3.2 The rRNA Pipeline

This pipeline takes rRNA sequence data or WGS data (annotates only RNAs in WGS) that proceeds through the following steps.

3.2.1 Preprocessing

After upload, data is preprocessed by using SolexaQA to trim low-quality regions from FASTQ data. Platform-specific approaches are used for 454 data submitted in FASTA format: reads more than two standard deviations away from the mean read length are discarded following. All sequences submitted to the system are available, but discarded reads will not be analyzed further.

3.2.2 rRNA Detection

Reads are identified as rRNA through a simple rRNA detection step. An initial BLAT search against a reduced RNA database efficiently identifies RNA. The reduced database is a 90% identity clustered version of the SILVA database and is used merely to rapidly identify sequences with similarities to ribosomal RNA.

3.2.3 rRNA Clustering

The rRNA-similar reads are then clustered, using UCLUST, at 97% identity, and the longest sequence is picked as the cluster representative (abundance values are retained, however).

3.2.4 rRNA Identification

A BLAT similarity search for the longest cluster representative is performed against the M5RNA database, integrating SILVA [30], Greengenes [31], and RDP [32].

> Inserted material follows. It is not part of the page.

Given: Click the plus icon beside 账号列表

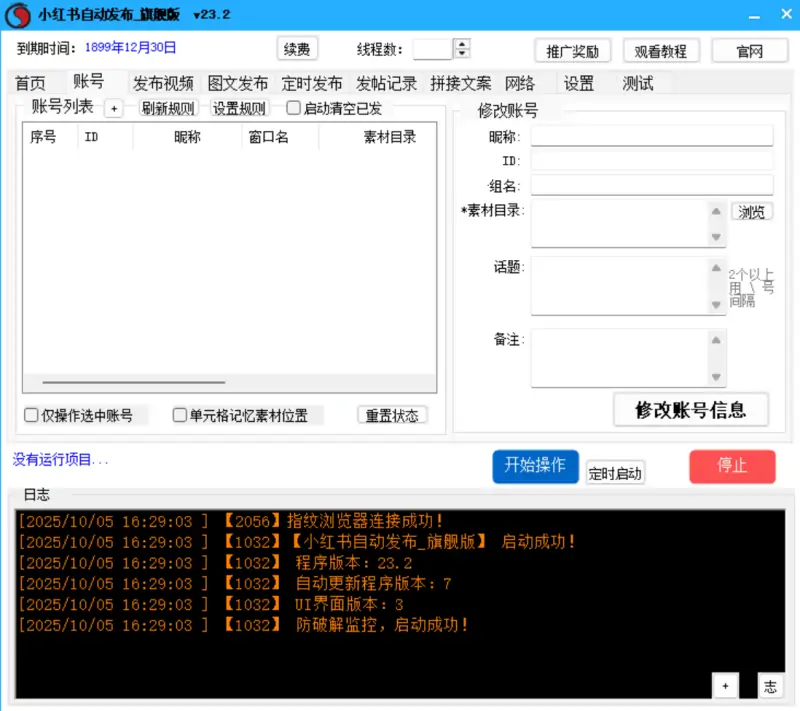Looking at the screenshot, I should pos(113,108).
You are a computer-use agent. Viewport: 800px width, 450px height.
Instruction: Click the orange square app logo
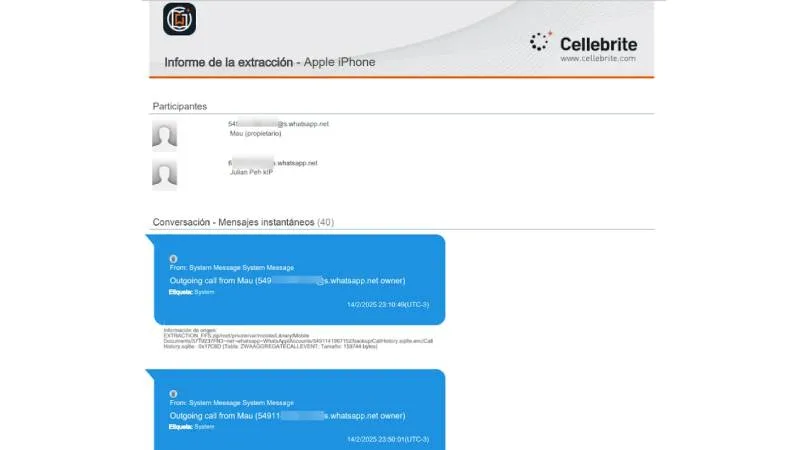pos(180,21)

3.3 Using the MG-RAST User Interface

The MG-RAST system provides a rich web user interface that covers all aspects of the metagenome analysis, from data upload to ordination analysis. The web interface can also be used for data discovery. Metagenomic datasets can be easily selected individually or on the basis of filters such as technology (including read length), quality, sample type, and keyword, with dynamic filtering of results based on similarity to known reference proteins or taxonomy. For example, a user might want to perform a search such as “phylum eq. ‘actinobacteria’ and function in KEGG pathway Lysine Biosynthesis and sample in ‘Ocean’” to extract sets of reads matching the appropriate functions and taxa across metagenomes. The results can be displayed in familiar formats, including bar charts, trees that incorporate abundance information, heatmaps, or principal component analyses, or exported in tabular form. The raw or processed data can be recovered via download pages. Metabolic reconstructions based on mapping to KEGG pathways are also provided.

Sample selection is crucial for understanding large-scale patterns when multiple metagenomes are compared. Accordingly, MG-RAST supports MIxS and MIMARKS [33] (as well as domain-specific plug-ins for specialized environments not extending the minimal GSC standards); several projects, including TerraGenome, HMP (Human Microbiome Project), TARA (Oceans Science), and EMP (Earth Microbiome Project), use these GSC standards, enabling standardized queries that integrate new samples into these massive datasets.

One key aspect of the MG-RAST approach is the creation of smart data products enabling the user at the time of analysis to determine the best parameters for, for example, a comparison between samples. This is done without the need for recomputing results.

3.3.1 Navigation

The MG-RAST web site is rich with functionality and offers a lot of different options. The site at http://metagenomics.anl.gov has five main pages and a home page, shown in blue in Fig. 2:

Fig. 2
figure 2

Sitemap for the MG-RAST web site. On the site map, the main pages are shown in blue and management pages in orange. The green boxes represent pages that are not directly accessible from the home page

  • Download page – lists all publicly available data for download. The data is structured into projects.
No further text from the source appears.